I thought he wanted me to sign it or something, but as far as I know, I'm not Satan. So I didn't. He signed is as T. Devil. He said Lucifer, the original Devil, signed it as F. Angel, for Fallen Angel, and he had lived for a good five hundred or so years, but since he had left heaven, he didn't have eternal life any more, so he died too, and nobody else was ever an angel so they signed it as whatever they wanted, as long as it was Hellish. He glanced at me. T is for The, he said. How creative, I thought. I can't believe I actually thought that. It seems too normal to be thinking sarcastic thoughts while in Hell, becoming the next leader of eternal death.
He said for the next four hours he'd be doing these papers, so while he signed them, I could prepare them for sending and them put them in slot and we'd get twice the work done. So today I clamped countless folders, sealed them, then packaged them in groups of 25 to be put into the slot for wherever they went after. It was a long four hours, and the whole time I was just thinking about my mom. I miss her so much, Frances. How am I going to do this without her. I cried a little bit, quietly, as I sat on the floor next to T. Devil, but he didn't say anything. I stopped crying eventually, and after he had finished, we left the office and he sent me back to the room. He said This would probably be the last good sleep I got, because in a few hours he'd be teaching me things that would make the desire for sleep slowly go away.

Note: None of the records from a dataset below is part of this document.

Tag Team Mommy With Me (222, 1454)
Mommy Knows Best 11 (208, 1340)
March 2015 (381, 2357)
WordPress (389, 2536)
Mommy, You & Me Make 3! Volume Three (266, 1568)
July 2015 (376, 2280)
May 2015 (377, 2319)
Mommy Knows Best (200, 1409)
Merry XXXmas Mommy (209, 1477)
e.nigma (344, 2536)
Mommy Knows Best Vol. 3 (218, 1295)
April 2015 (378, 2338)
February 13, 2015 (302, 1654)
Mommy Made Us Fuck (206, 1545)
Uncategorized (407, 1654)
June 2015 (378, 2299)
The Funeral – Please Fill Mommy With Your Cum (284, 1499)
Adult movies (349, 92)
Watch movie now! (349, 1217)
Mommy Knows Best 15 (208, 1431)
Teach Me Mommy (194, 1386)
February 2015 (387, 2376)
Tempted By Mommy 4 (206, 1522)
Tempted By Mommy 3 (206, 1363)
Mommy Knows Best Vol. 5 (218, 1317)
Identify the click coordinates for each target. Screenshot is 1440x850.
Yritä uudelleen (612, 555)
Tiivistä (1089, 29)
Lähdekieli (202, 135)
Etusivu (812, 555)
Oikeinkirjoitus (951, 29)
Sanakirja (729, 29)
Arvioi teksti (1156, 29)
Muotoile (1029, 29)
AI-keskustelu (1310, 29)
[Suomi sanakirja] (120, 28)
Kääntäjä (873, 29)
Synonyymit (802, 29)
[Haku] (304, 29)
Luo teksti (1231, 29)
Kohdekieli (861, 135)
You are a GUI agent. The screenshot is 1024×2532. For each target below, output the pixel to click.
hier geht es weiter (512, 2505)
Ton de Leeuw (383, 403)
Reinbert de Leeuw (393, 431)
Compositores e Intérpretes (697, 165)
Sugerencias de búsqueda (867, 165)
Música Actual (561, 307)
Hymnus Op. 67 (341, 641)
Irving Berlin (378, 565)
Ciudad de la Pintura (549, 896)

It's a horrifying thought. So here I am, wasting away the time I should be getting my last good sleep by thinking about the heaps of papers I'll have to sign in the future, and the things I'll learn that will take away my dreams, and missing my mother, and writing in here, and crying half-heartedly now and again. Crying, I'm learning, is getting me nowhere. It only makes me miss life more.
Phew. This has been a long entry, Frances. It took up like seven pages. But I spent four hours with him. How could I not make it long?
I guess this means I'm adjusting a little bit, because I don't even have the energy to be an emotional wreck. I just feel down. I don't want to adjust, but there's not really a lot I can do about this, is there. I hate this. My inevitable future grows dimmer and dimmer.